An honor for the Huntsmans • Jonny, we really miss ye. But former Gov. Jon Huntsman will be back in Salt Lake City in September, when he and his wife, Mary Kay, are to accept a well-earned award from the gay rights organization Equality Utah. The decision to honor the Huntsmans speaks well of both those receiving the award and those giving it. Some human rights advocates would only be interested in honoring politicians who have stated full support for same-sex marriage. Equality Utah, though, realizes how much of a political risk it was for Utahn Huntsman to move the needle as far as his support for civil unions and other civil rights for same-sex couples, even while reserving the term "marriage" for the union of a man and a woman. He also supported other rights for same-sex couples. He hosted the Log Cabin Republicans, an organization of gay and lesbian Republicans, at the Governor's Mansion. And he attended Equility Utah events, even when they weren't giving him an award. More reasons why Republicans should be following the Huntsman lead.
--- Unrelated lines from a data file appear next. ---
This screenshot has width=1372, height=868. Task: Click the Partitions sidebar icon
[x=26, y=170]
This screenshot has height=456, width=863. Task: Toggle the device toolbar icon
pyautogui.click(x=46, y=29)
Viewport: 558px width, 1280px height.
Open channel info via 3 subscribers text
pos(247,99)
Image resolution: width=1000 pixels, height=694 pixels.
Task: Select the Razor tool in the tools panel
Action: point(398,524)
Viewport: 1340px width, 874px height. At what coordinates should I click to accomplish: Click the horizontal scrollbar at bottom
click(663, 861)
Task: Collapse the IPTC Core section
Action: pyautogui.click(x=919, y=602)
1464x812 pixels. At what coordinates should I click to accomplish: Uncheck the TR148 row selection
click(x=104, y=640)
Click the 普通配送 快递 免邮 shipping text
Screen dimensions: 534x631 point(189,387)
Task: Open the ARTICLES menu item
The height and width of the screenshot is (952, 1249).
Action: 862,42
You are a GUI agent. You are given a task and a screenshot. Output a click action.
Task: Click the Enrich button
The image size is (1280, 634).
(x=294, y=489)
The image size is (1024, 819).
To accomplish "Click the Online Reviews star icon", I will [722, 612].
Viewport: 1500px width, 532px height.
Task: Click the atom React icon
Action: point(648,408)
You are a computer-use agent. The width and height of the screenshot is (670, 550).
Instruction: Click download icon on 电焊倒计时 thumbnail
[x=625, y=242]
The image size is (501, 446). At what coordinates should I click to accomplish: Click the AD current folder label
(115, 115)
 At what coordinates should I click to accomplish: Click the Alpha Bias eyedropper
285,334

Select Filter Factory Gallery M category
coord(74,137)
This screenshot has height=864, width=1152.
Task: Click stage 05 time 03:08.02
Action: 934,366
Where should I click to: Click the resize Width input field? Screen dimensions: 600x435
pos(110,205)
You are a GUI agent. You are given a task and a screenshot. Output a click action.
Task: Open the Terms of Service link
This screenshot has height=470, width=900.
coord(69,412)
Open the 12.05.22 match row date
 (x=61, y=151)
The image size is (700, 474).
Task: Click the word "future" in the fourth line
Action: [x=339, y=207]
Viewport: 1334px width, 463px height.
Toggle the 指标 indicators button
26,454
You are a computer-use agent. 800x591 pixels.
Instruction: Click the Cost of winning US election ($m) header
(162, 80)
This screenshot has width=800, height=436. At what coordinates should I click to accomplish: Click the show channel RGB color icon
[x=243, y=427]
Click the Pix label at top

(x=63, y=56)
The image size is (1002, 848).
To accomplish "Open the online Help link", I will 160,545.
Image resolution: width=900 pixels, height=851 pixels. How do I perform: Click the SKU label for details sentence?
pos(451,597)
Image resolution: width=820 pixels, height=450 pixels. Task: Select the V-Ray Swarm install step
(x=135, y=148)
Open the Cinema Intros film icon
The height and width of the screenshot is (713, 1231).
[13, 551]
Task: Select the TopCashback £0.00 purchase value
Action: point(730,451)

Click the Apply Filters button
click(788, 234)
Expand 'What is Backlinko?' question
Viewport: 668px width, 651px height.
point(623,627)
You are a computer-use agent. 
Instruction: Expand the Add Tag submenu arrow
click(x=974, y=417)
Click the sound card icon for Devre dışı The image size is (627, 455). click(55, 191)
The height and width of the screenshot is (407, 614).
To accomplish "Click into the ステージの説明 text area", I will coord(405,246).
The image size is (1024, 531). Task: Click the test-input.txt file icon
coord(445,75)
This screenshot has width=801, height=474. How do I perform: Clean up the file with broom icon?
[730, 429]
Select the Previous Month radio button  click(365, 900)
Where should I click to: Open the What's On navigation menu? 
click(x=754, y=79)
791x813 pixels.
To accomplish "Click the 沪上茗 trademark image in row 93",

Shame and honor • Perhaps the most shameful moment in the history of 20th Century America was the internment of Japanese-Americans in remote camps during World War II. A panicked people, all the way up to President Franklin D. Roosevelt, allowed the shock of Pearl Harbor to overwhelm their decency, common sense and respect for constitutional rights to corral thousands of innocent people. One of those camps was in west central Utah, near the town of Delta. And it is very much to the credit of that community that it is breaking ground on Aug. 4 for a new museum that will tell the story of the Topaz camp, once home to 11,000 people. The volunteer organization is seeking funds to help bring the $2.3 million project, the Topaz Museum and Education Center, to completion. They have already earned a $714,000 grant from the National Park Service. And the land where the camp stood was designated a National Historic Landmark in 2007. A lesser community might prefer to sweep all this history under the rug. But, in Delta, they will never forget.
A highly effective person • What do you do when you win an award for serving your community? If you are Greg Williams, a former high school teacher who has since made a mark as a financial adviser for the Massachusetts-based MassMutual Financial Group, you direct the $10,000 prize to your old school district. The Jordan School District will use the money to expand the The Leader in Me program, modeled after Stephen Covey's book The 7 Habits of Highly Effective People to two more schools. As Covey, who died earlier this month, advised (Habit 4), everybody can win.